Yet, as a new edition of this 1926 classic by Ernest Hemingway shows, up until the final galleys, Cohn's college feats were not even included in the opening chapter. Originally, Hemingway began his tale of the Lost Generation by introducing its beautiful and heartsick embodiment, Brett Ashley: "This is a novel about a lady."

This discarded first chapter, along with other deletions, earlier drafts and alternate titles, is included in a new edition of the novel that Scribner is releasing later this month. The glimpse into Hemingway's creative process is not new. As the author's grandson Seán Hemingway explained in an interview, "While the material has been discussed at great length by scholars, it hasn't been brought together in this way before, and it hasn't been accessible to the general public." Seán Hemingway, a curator of Greek and Roman art at the Metropolitan Museum of Art, also wrote a new introduction for this edition.

Sun, Hemingway's debut novel, has its roots in his experiences in the summer of 1925, at the annual running of the bulls festival in Pamplona, Spain, with his first wife, Hadley Richardson Hemingway, and a group of friends.

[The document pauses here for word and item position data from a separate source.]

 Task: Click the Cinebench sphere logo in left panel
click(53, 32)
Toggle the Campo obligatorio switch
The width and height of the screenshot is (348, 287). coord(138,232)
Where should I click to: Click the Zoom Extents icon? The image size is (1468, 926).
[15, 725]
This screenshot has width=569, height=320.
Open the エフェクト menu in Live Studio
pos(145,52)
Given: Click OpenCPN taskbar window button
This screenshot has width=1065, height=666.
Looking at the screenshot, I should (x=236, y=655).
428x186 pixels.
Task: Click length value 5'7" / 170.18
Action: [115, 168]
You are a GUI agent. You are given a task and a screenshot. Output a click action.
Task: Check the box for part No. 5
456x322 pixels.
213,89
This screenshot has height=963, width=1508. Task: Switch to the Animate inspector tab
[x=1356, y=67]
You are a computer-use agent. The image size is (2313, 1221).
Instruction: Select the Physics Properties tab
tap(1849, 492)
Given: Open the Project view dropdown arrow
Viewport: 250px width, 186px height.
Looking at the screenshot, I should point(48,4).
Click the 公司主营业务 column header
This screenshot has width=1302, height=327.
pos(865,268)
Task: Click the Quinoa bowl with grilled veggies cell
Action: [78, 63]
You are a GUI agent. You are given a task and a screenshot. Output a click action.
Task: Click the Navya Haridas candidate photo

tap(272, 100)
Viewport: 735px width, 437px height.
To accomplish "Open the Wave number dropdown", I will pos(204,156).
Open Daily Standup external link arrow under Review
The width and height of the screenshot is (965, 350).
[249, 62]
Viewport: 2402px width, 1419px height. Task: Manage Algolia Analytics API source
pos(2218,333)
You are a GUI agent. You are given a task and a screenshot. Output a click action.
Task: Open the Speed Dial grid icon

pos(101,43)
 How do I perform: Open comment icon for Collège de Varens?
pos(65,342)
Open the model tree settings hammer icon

This year's dashes start on Monday. With its organised coach tours and official list of prohibitions (including running while drunk or wearing inappropriate footwear), the current incarnation would have been inconceivable to Hemingway, even though he, perhaps more than anyone, is responsible for its international fame.

The new edition, the second installment in a series of Hemingway books that Scribner is publishing in cooperation with the author's estate, contains Hemingway's own account of the San Fermín festival in Pamplona. That 1923 essay appeared in The Toronto Star Weekly and detailed his first visit to the bullfights. "As far as I know, we were the only English-speaking people in Pamplona," Hemingway wrote.

Among the photographs included in the new edition is one that shows a typewritten draft of another alternate first chapter that focuses on the bullfighter Pedro Romero and uses third-person narration instead of the first-person that Hemingway ultimately chose.

Another photo features the typescript title page, where Hemingway added in pencil, as an epigraph, Gertrude Stein's quotation "You are all a lost generation."

"Nobody would have heard of the Lost Generation," if Hemingway hadn't immortalised it, said Patrick Hemingway, the author's only surviving son. "They wouldn't have gotten it from Gertrude Stein."

Patrick Hemingway, who lives in Montana and just celebrated his 86th birthday, said this edition's added material "makes for more pleasurable reading and perhaps understanding." It's also much better than the 1957 film version, he added. He mentioned that he had recently rewatched the movie, which starred Ava Gardner as Brett, Mel Ferrer as Cohn, and Tyrone Power as Jake Barnes. "That really is bad," he said.